Diana menyaksikan pidato terbaru Yudis dari televisi ruangan rawat inapnya. Mata Yudis terlihat lelah dan juga kentara sekali sehabis menangis. Ia mengira bahwa penculikan serta ancaman bagi para politikus hanya terjadi di film-film aksi. Diana tidak pernah berpikir bahwa hari ini Indonesia akan mengalami hal tersebut.

Pintu ruangan kelas satunya dibuka perlahan, menampakan Erik yang membawa beberapa kresek berisi cemilan. "Baikan?" tanya Erik sambil meletakan kresek itu di nakas.

"Lumayan," balas Diana singkat.

Erik menggeret kursi pendek yang berada di sudut ruangan dan meletakannya di samping kasur. Mereka tidak saling bicara selama beberapa menit. Tidak pula memakan atau meminum cemilan. Tidak juga menyentuh handphone.

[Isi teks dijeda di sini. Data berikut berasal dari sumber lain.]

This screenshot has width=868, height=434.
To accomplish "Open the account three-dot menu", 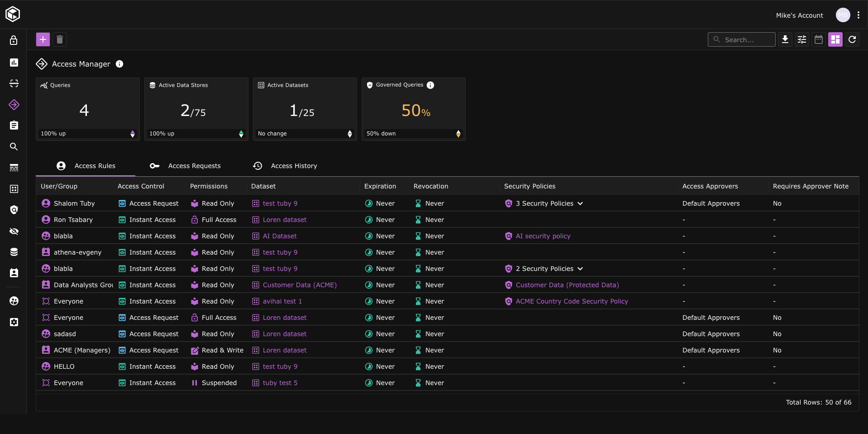I will tap(858, 15).
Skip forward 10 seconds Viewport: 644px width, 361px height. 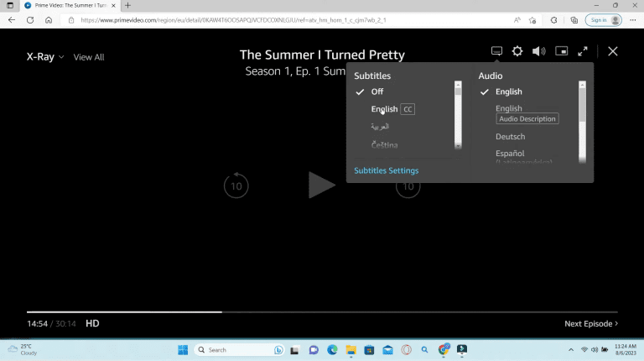[408, 186]
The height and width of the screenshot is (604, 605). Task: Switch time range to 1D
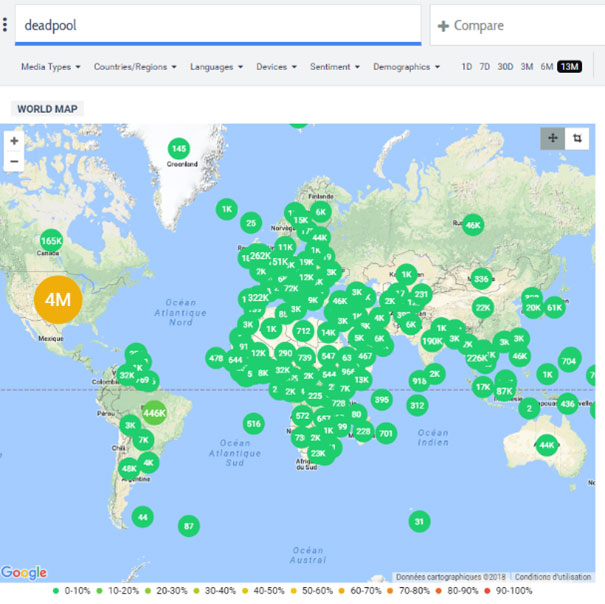click(467, 67)
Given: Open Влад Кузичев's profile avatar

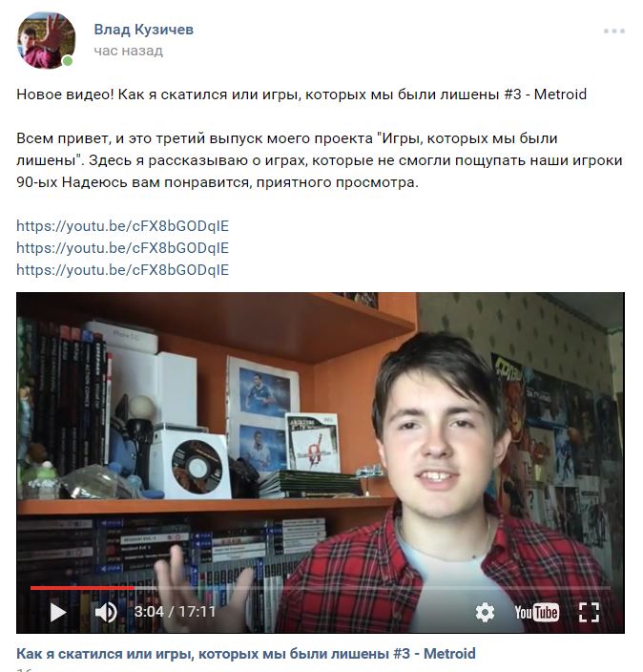Looking at the screenshot, I should pos(46,40).
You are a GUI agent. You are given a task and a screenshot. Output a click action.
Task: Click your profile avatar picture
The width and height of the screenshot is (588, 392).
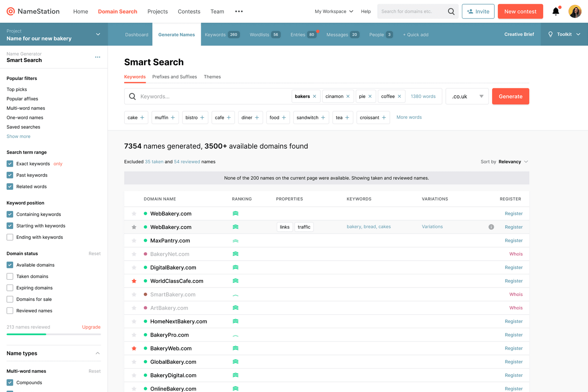(575, 11)
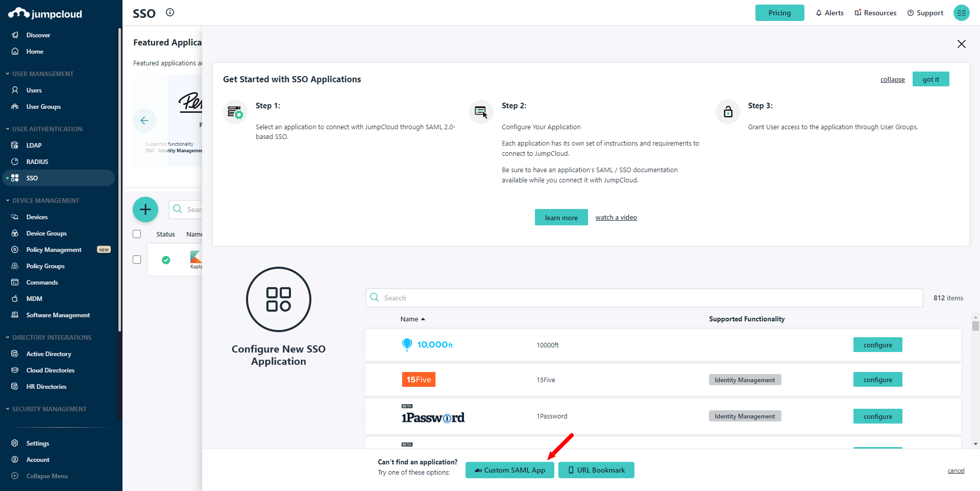Go to Policy Management in sidebar
The height and width of the screenshot is (491, 980).
[54, 249]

Keduanya terdiam lama, berkutat pada bayangan masing-masing.

"Yang tadi itu... jangan diulangi lagi," ucap Erik lemah, ada sorot khawatir di matanya. "Harusnya lo berlindung di tempat yang aman, bukan ikut nyerang. Gue itu mata-mata, udah terlatih. Beda sama lo, Di."

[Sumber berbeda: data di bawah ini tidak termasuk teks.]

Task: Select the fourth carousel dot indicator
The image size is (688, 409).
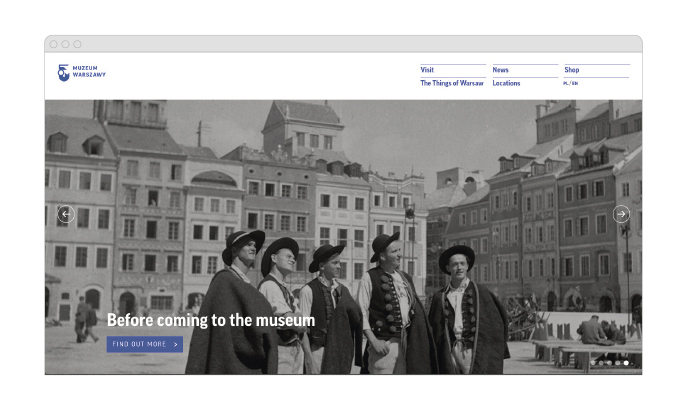Action: pos(617,363)
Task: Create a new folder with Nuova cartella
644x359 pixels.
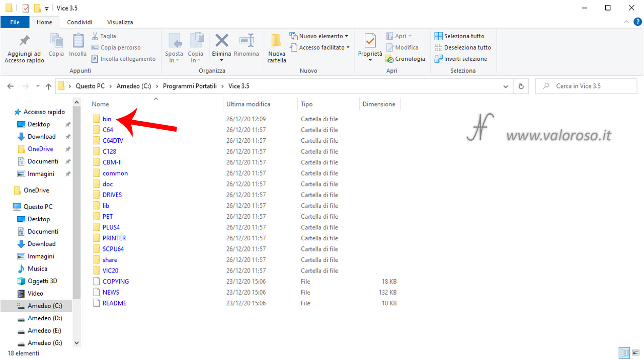Action: pyautogui.click(x=276, y=48)

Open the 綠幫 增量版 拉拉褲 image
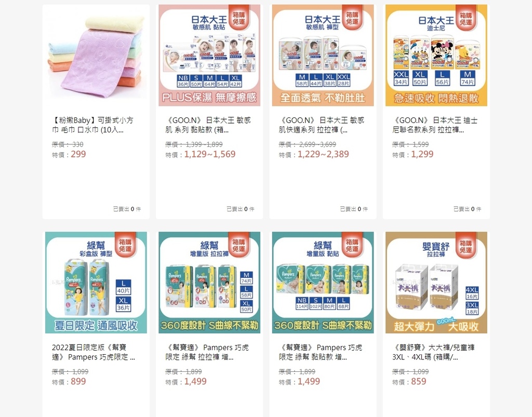[209, 283]
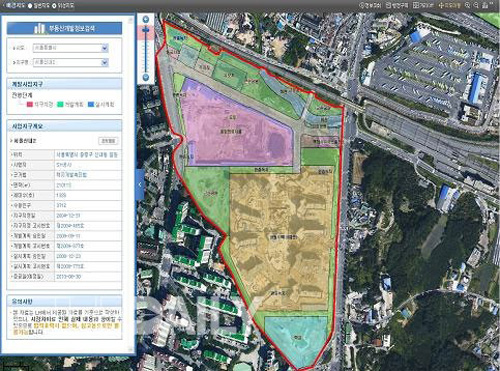This screenshot has height=371, width=500.
Task: Click the zoom slider handle on the map
Action: pos(146,30)
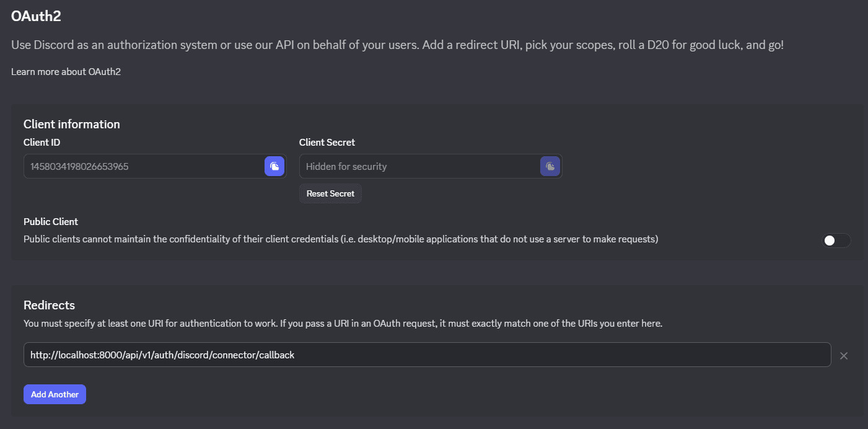Click the callback URL input under Redirects
The height and width of the screenshot is (429, 868).
pos(372,355)
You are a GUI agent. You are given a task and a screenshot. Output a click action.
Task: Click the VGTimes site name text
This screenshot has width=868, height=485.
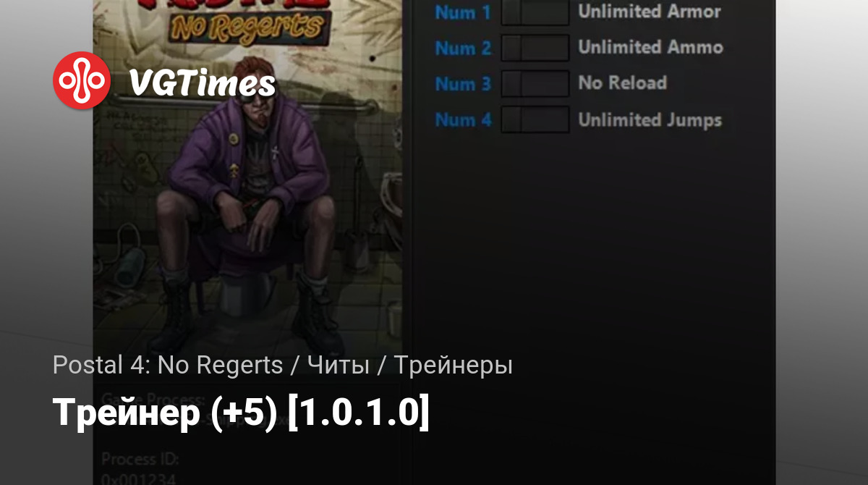pos(203,84)
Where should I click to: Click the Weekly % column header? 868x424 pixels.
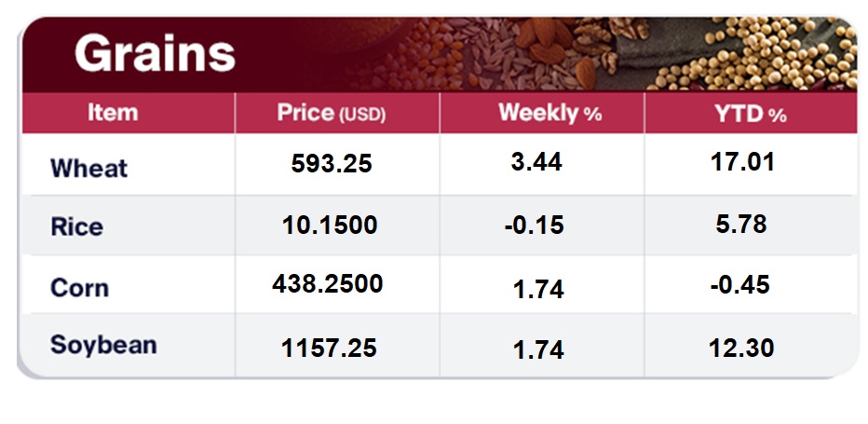click(x=549, y=114)
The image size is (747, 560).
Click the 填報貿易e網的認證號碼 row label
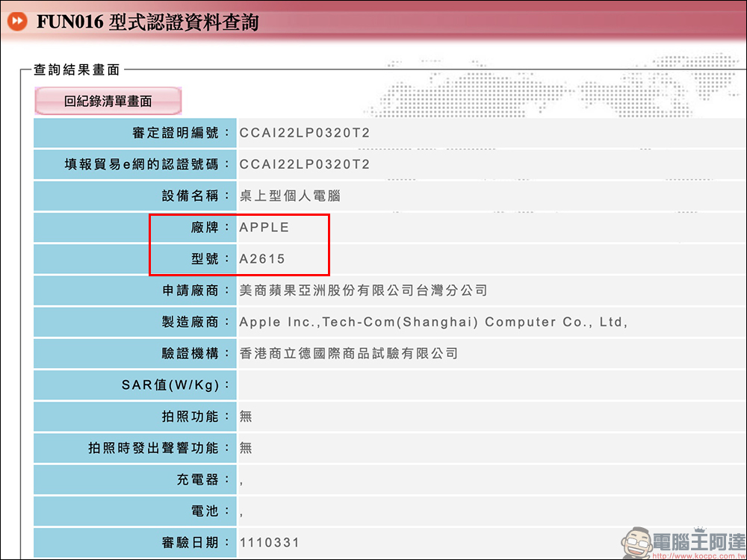(x=142, y=164)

"Gue nggak bisa diem aja ngelihat lo dikeroyok," potong Diana sembari bangkit duduk menghadap Erik dari posisi tidurnya yang nyaman. "Memangnya lo doang yang lebih kuat? Gue juga. Gue bisa manah sekarang, dulu belajar nembak juga tapi berhenti karena memanah lebih keren aja."

Alis tebal Erik terangkat satu. Senyuman miring menghiasi wajahnya. "Lo berarti udah jago nembak? Bisa dong nembak gue?"

"Makin dewasa makin berisik lo, Rik," sergah Diana. "Gue nggak mau kayak dulu. Gue cuma bisa nangis lihatin lo dihajar, berlindung di balik bodyguard, gue mau juga bisa melindungi."

Diana jelas mencoba mengingatkan Erik tentang kejadian di Moskow. Kejadian yang membuatnya bertekad untuk kursus menembak, mencoba berbagai bela diri dan yang paling ia sukai sekarang adalah memanah.

"Diana!" David membuka kasar pintu kamar rawat inap yang ditempati putrinya. Erik dan Diana terkejut bukan main. Julia pun datang setelah David memasuki ruangan sebanyak tiga langkah."Separah apa?" tanyanya yang kemudian merangkul kedua pundak Diana.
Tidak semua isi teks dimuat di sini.